Law Enforcement Actions Against Bulletproof Hosts
Recognizing the threat posed by bulletproof hosting providers, law enforcement agencies worldwide have intensified efforts to disrupt their operations. For instance, in February 2025, Dutch police dismantled a bulletproof hosting provider named ZServers/XHost, seizing 127 servers used to facilitate cybercriminal activities. Similarly, in August 2023, European and U.S. authorities dismantled Lolek Hosted, arresting five administrators and seizing hundreds of servers containing terabytes of data. These actions highlight the ongoing global efforts to combat the infrastructure supporting cybercrime.
The Need for Vigilance and Proactive Measures
The emergence of entities like Qwins Ltd highlights the necessity for continuous vigilance and proactive measures in the fight against cybercrime.
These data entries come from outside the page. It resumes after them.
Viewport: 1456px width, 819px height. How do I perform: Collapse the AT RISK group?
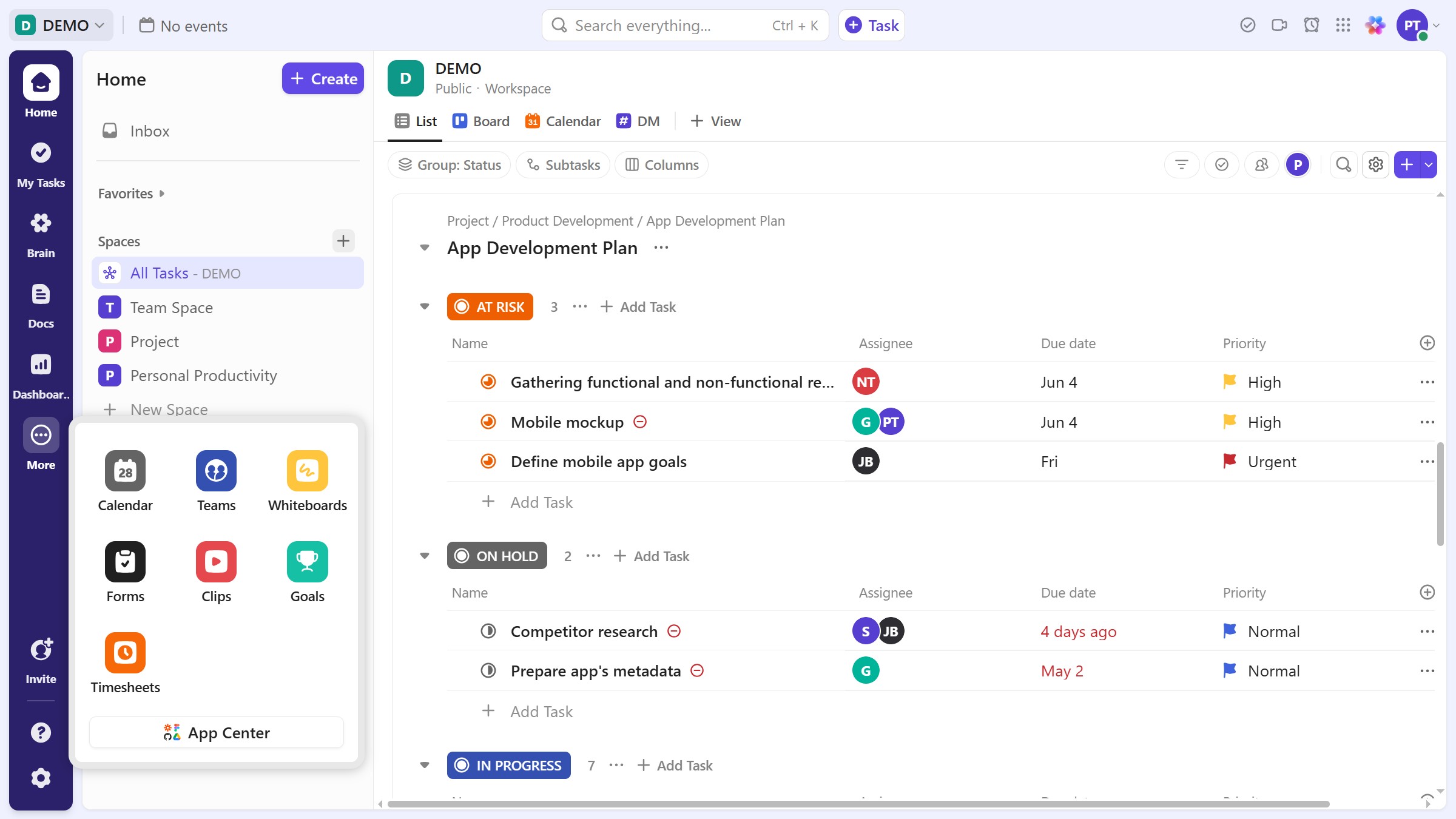coord(425,306)
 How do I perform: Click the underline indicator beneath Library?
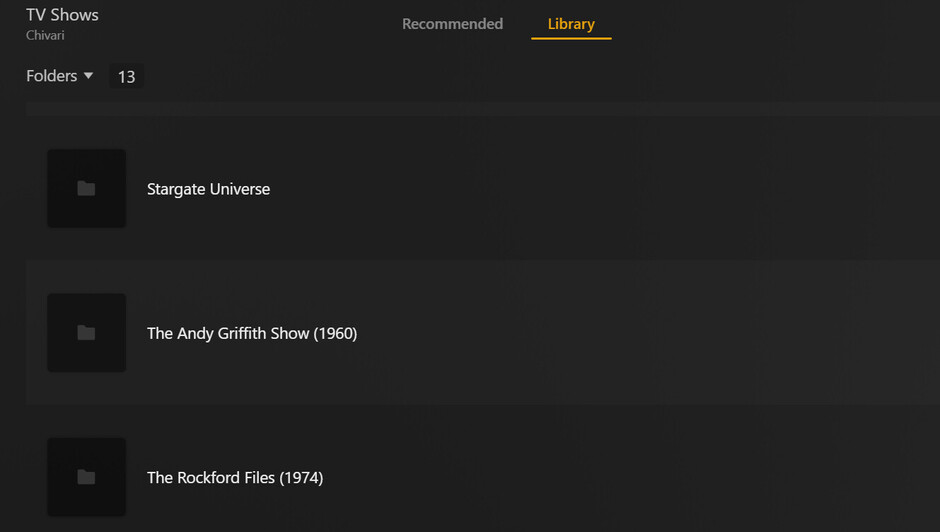(571, 38)
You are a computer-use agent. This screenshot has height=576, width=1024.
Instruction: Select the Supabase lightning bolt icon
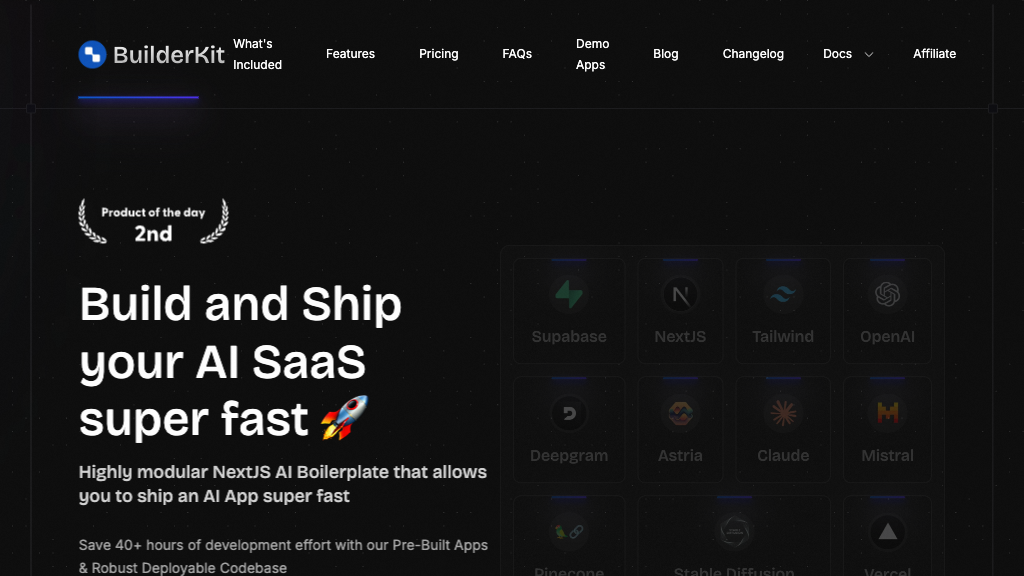coord(569,294)
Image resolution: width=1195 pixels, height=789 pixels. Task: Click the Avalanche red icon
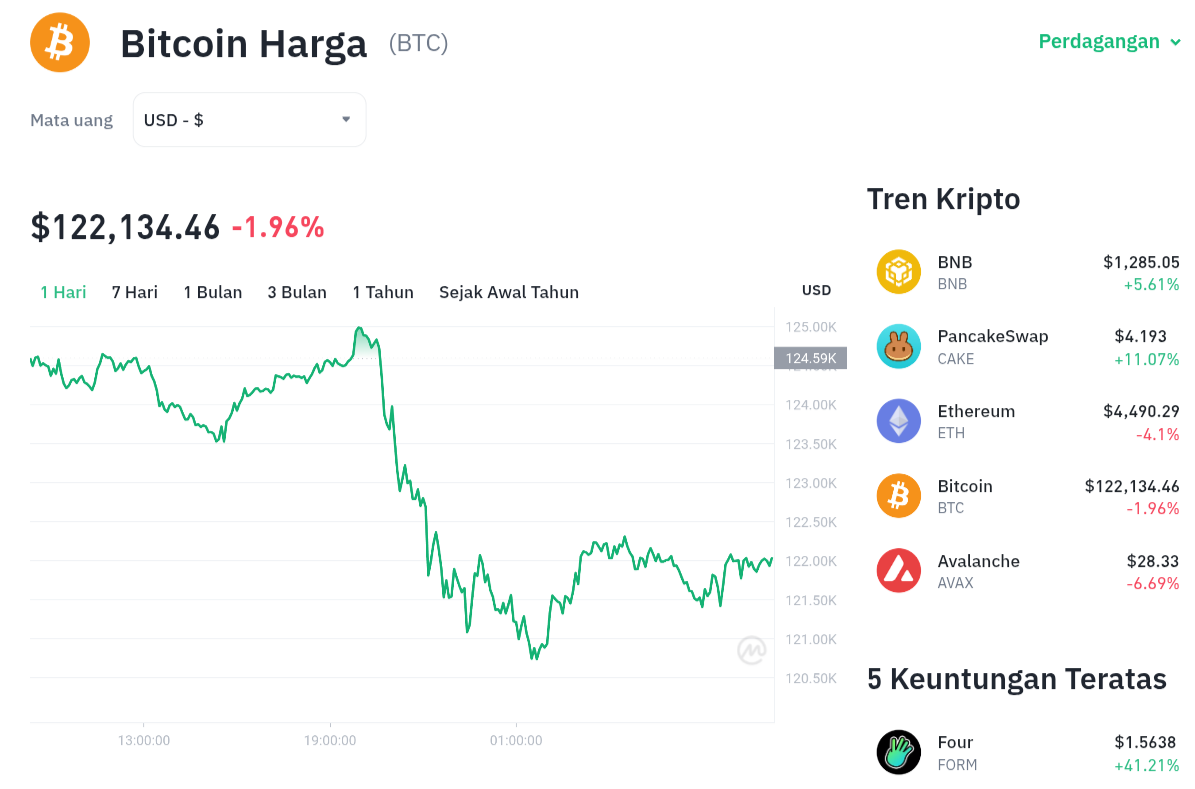pos(898,571)
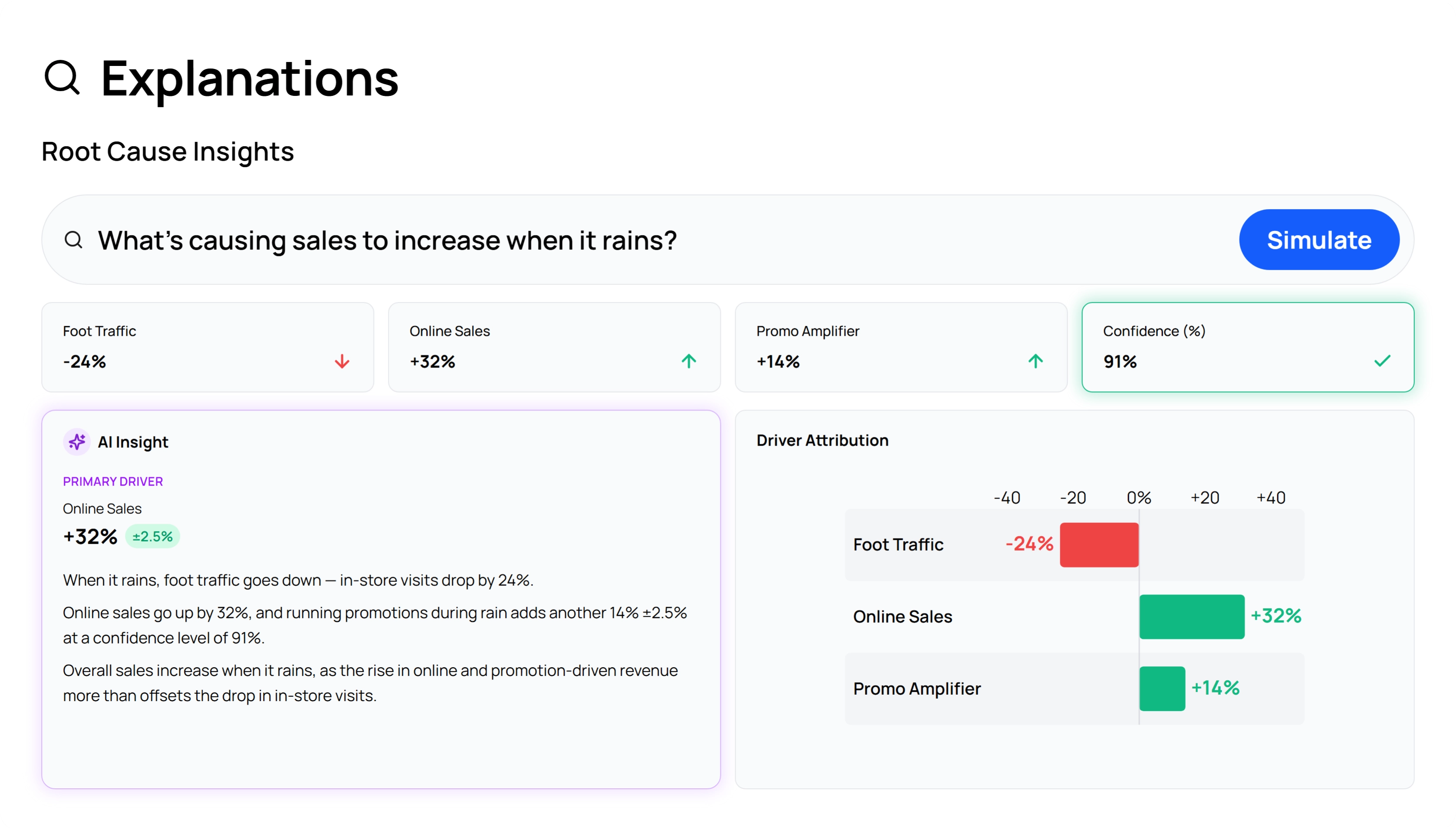Click the PRIMARY DRIVER label

pos(113,482)
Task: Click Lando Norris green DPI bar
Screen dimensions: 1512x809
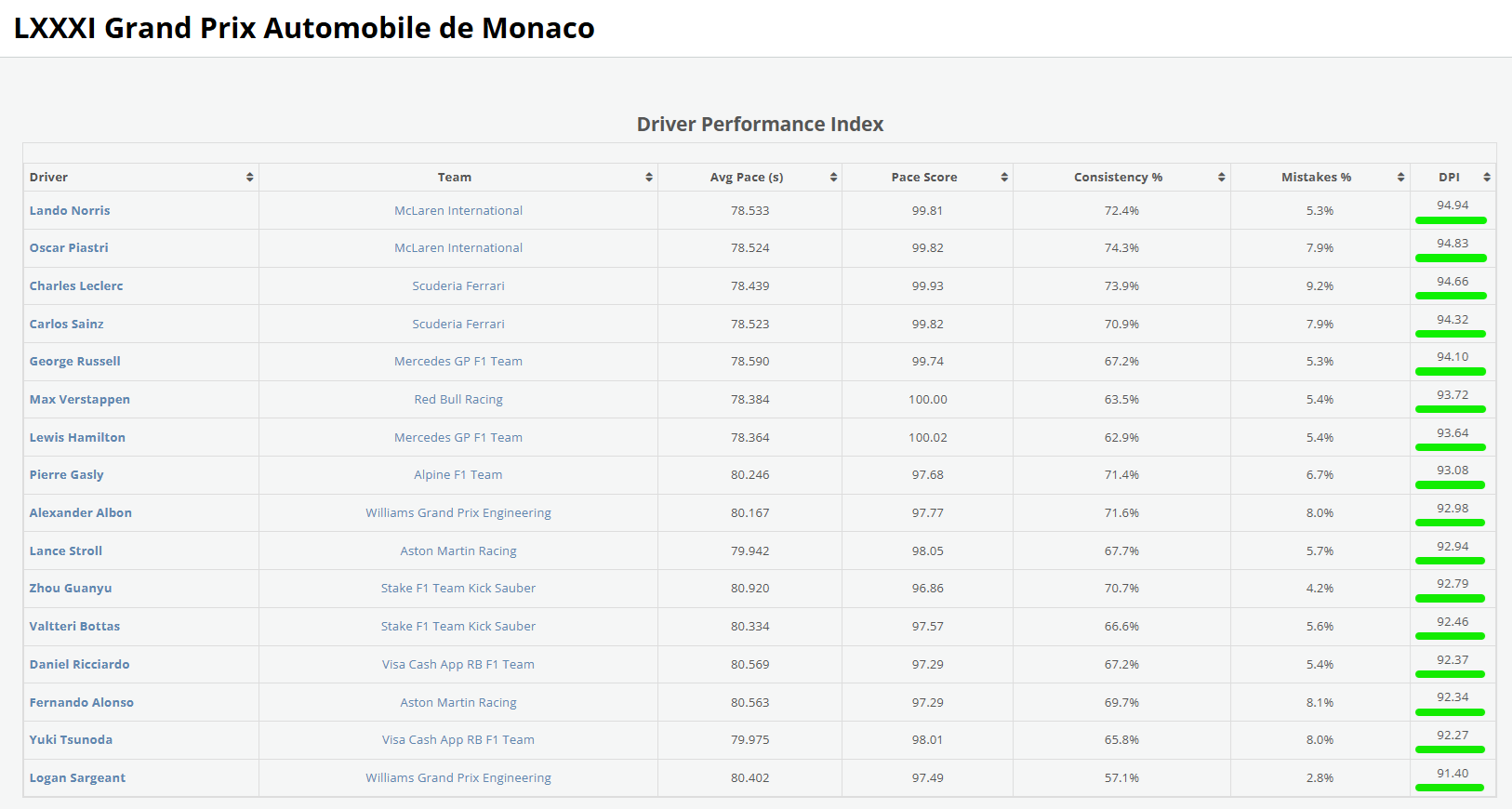Action: (x=1451, y=220)
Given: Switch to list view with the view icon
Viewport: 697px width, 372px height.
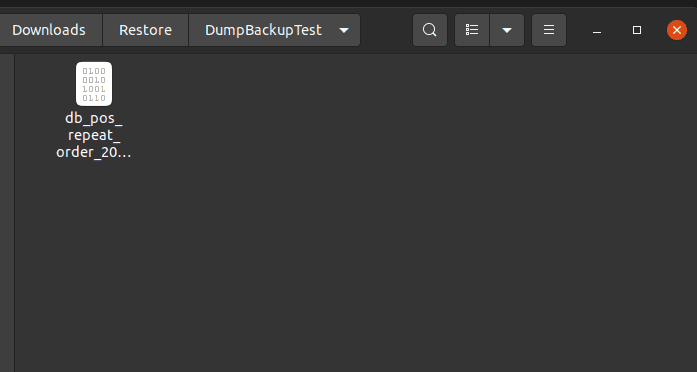Looking at the screenshot, I should tap(472, 30).
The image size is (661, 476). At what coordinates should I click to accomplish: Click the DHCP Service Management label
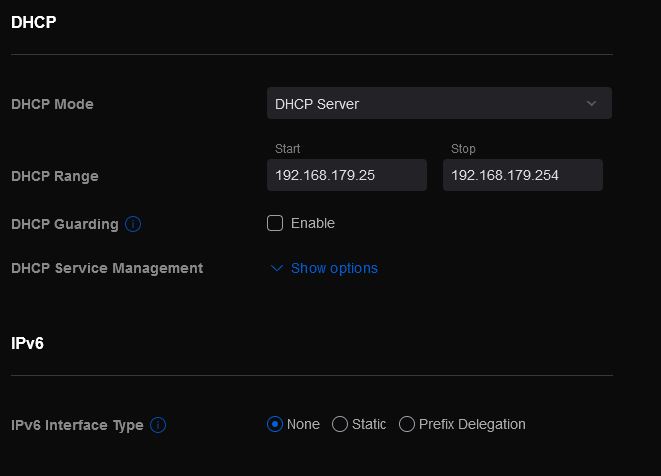[106, 268]
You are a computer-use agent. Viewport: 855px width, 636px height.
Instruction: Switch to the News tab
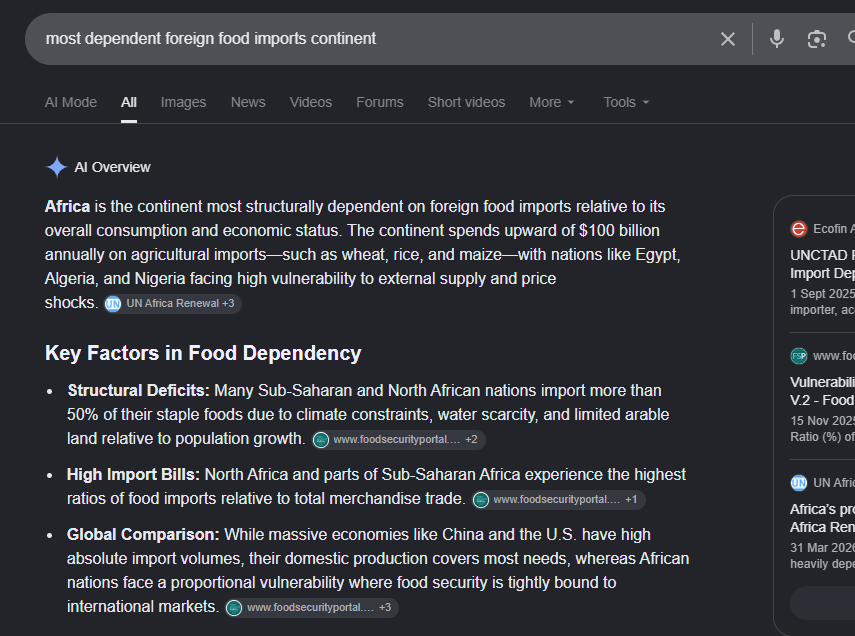point(248,102)
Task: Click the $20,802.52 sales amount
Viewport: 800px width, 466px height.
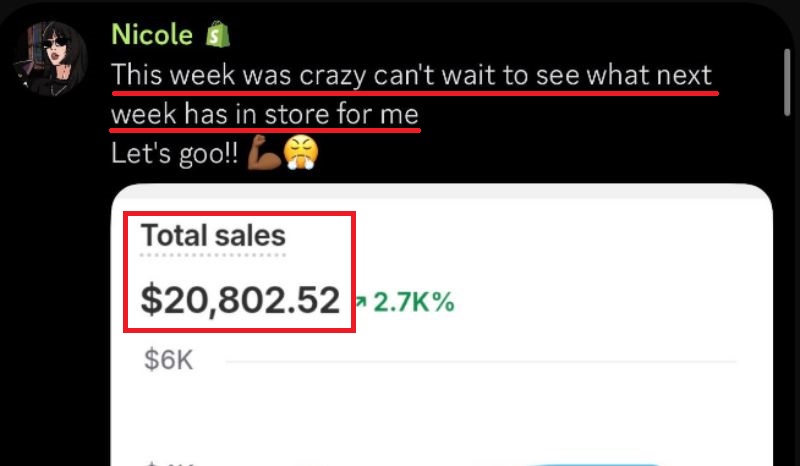Action: click(240, 300)
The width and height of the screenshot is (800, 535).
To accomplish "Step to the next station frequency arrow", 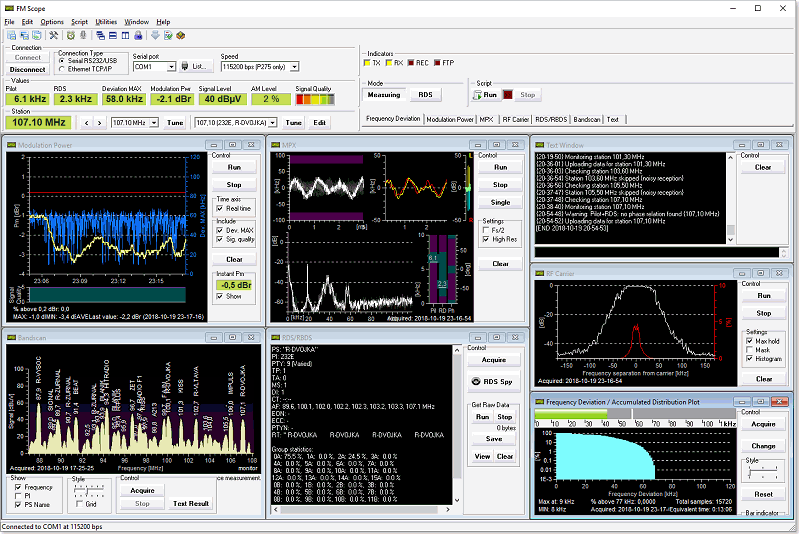I will coord(98,122).
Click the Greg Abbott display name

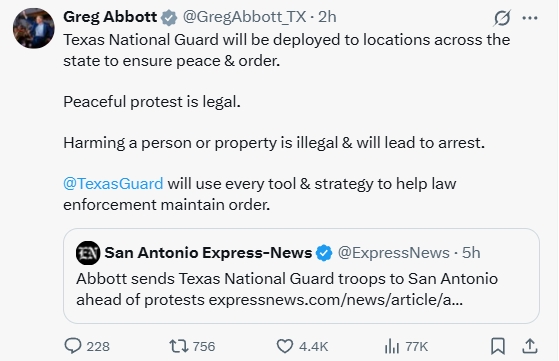[x=110, y=17]
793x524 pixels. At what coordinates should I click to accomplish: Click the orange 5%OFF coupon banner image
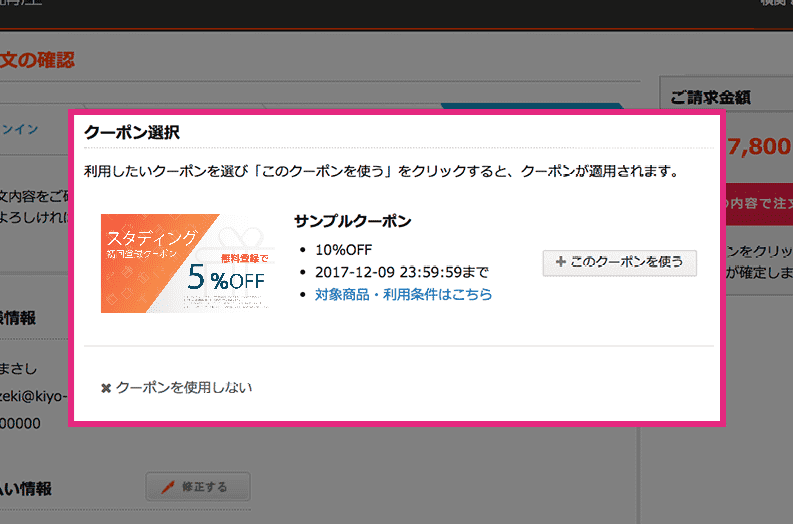pos(185,264)
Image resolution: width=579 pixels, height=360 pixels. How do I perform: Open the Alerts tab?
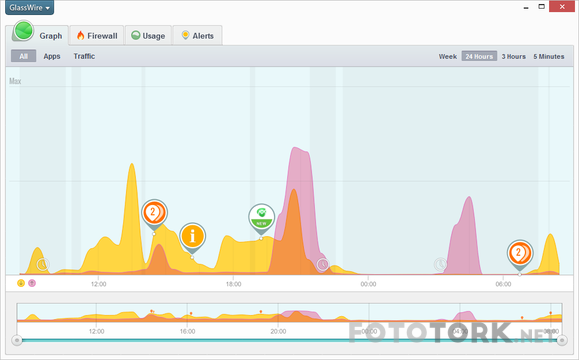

Organizations must implement robust cybersecurity protocols, including regular network monitoring, threat intelligence sharing, and collaboration with law enforcement agencies. By identifying and mitigating threats associated with bulletproof hosting providers, the cybersecurity community can disrupt the infrastructure that underpins many cybercriminal operations.
Conclusion
Qwins Ltd exemplifies the challenges posed by bulletproof hosting providers in the modern cyber threat landscape. By offering services that prioritize anonymity and resilience against takedown attempts, these providers become linchpins in the execution of global malware campaigns. Addressing this issue requires a concerted effort from cybersecurity professionals, law enforcement agencies, and policymakers to dismantle the infrastructure that enables cybercriminals to operate with relative impunity.